O paciente poderá determinar, dentre outras coisas, quais tratamentos e procedimentos está disposto a ser submetido. Quais os limites que a equipe médica deverá respeitar, de acordo com sua vontade e autonomia.
 
Nele é possível, inclusive, nomear um terceiro para que tome decisões em caso de omissão.
 
É possível, ainda, nomear uma pessoa de confiança para gerir e administrar seus bens, sendo que o mandato constante na diretiva terá vigência apenas durante o período de incapacidade do declarante (paciente).
 
Outra disposição de extrema relevância que o declarante poderá fazer está relacionada a filhos menores ou incapazes. Nos termos do art. 1.634, inciso VI, do Código Civil, o declarante poderá nomear um tutor, sempre respeitando o poder familiar do outro pai.
 
Dentre outras determinações, o declarante poderá esclarecer sobre o desejo ou não de doar seus órgãos, e até mesmo sobre o desejo de cremação, o que deverá ser feito de suas cinzas, ou ainda onde prefere que seu corpo seja sepultado.
 
Insta esclarecer que uma Diretiva Antecipada de Vontade pode ser, a qualquer momento, alterada ou revogada pelo declarante, desde que lúcido.
 
O assunto, por sua tamanha relevância, foi debatido pelo Conselho Federal de Medicina, e está presente hoje no Código de Ética Médica, em seu art. 41, parágrafo único, e, mais especialmente, na Resolução nº 1.995/2012 do CFM, que tratou amplamente sobre o assunto e como os médicos devem atuar nesses casos.
 
É importante esclarecer que a Diretiva Antecipada de Vontade, muitas vezes também denominada testamento vital, não é, na verdade, um testamento, tendo em vista que seu objetivo é surtir efeitos durante a vida do declarante.
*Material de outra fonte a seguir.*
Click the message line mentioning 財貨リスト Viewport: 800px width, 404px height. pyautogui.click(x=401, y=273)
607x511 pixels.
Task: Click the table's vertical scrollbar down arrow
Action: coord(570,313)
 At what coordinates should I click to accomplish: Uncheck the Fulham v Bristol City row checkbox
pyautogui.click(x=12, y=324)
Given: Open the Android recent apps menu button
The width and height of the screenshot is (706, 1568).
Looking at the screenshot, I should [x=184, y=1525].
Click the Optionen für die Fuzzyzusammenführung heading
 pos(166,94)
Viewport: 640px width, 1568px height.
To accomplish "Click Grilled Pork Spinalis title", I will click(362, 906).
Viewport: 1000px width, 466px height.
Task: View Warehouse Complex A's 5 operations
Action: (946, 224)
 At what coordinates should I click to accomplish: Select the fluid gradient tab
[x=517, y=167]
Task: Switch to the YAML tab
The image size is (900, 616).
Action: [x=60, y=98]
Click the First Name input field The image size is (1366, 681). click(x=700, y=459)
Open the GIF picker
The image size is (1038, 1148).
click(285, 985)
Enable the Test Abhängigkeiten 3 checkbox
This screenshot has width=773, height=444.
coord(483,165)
Já um testamento terá efeito após o falecimento do testador.
 
Apenas quando aprendemos realmente sobre a abrangência de uma Diretiva Antecipada de Vontade é que entendemos a sua importância e como esse instrumento ainda precisa ser disseminado na nossa sociedade.
 
*Juliana Savagin é tabeliã substituta do 7º Tabelionato de Notas de Santos, Pós graduanda em Direito de Famílias e Sucessões.